5G and its related cell towers are still causing controversy around the U.S. Earlier this month, residents in Indiana and Nevada were against 5G cell towers being placed in their neighborhoods. In Charlotte County, Florida, one resident against the towers was concerned about his neighborhood being the guinea pigs of possible health implications caused by 5G. Before these complaints surfaced, 107 former students and staff from Colonia High School in Woodbridge, New Jersey, were diagnosed with rare brain tumors like glioblastoma (GBM). As people speculated, cellphone towers were mentioned as the possible cause.
GBMs are the most advanced brain tumor — given a Stage 4 designation. While it is the most common primary brain tumor in adults, it is still extremely rare, with only about 3 cases diagnosed per 100,000 people each year, or a rate of 0.00003 percent.
Unfortunately, these types of tumors carry a very poor prognosis — even with full treatment, including brain surgery, radiation therapy, chemotherapy, and wearing a skull cap for the rest of their lives — survival is about 18 months.
Al Lupiano, an environmental scientist who is one of the 107 individuals from Woodbridge diagnosed with a brain tumor, was quoted saying, “What I find alarming is there’s truly only one environmental link to primary brain tumors, and that’s ionizing radiation.”
While this statement is correct, it doesn’t give the full story. Ionizing radiation is a form of energy that uses charged particles to remove electrons from other atoms that could then go on to break DNA bonds and possibly cause cancer. Examples of ionizing radiation include X-rays and gamma rays. Non-ionizing radiation has much lower energy and includes things like radio waves, microwaves, and infrared light.
The electromagnetic waves or radiation that come from cell phones and 4G/5G mobile signals are forms of non-ionizing radiation and are not powerful enough to break DNA strands — which is what leads to the formation of GBMs and other types of cancer.
There have been many misleading studies published about the association of cell phones and cancer. However, the studies completely ignore the radiobiologic factors associated with non-ionizing radiation. These studies are often theoretical in nature, using animal models, published in journals that are outside of the scope of medical physics, and don’t have adequate patient populations to be able to draw any real conclusions.
One of the largest studies to date published in the Journal of the National Cancer Institute followed the cell phone use of 1.3 million women over a 14-year time span and found no association with brain tumors — only reinforcing the fact that cell phones don’t cause cancer.
While the New Jersey Department of Health and the Department of Environmental Protection continues to investigate what could be going on, some are questioning the town’s proximity to the Middlesex Nuclear Sampling Plant that was used to stockpile radioactive uranium ore for the Manhattan Project.

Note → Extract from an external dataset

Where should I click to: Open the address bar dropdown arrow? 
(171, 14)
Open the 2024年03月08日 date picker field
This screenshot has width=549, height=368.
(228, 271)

All radioactive elements will break down or decay at different speeds until they become a more stable element. This is something called a “half-life.” Some elements have half-lives of mere seconds.
The half-life of uranium-238 is 4.5 billion years before it will eventually lose its radioactivity. Even more, uranium is a type of element with no stable form, making it always radioactive.
In 1948, the sampling plant had disposed of its radioactive waste in a nearby landfill that could have contaminated the groundwater and possibly exposed the residents of Woodbridge, New Jersey, to radioactive materials.
With an incidence almost 330 times greater than the average population of developing a brain tumor — these numbers are of concern, and it seems to be more than chance alone. Part of the solution would include a formal review of the sampling plant to examine just how much of a devastating impact this facility has had on neighboring communities and the region.
People in New Jersey and around the country can be exposed to some type of radiation that causes tumors, but rest assured that it isn’t the radiation from their cell phones.
Kevin Charles King is a radiation oncology resident.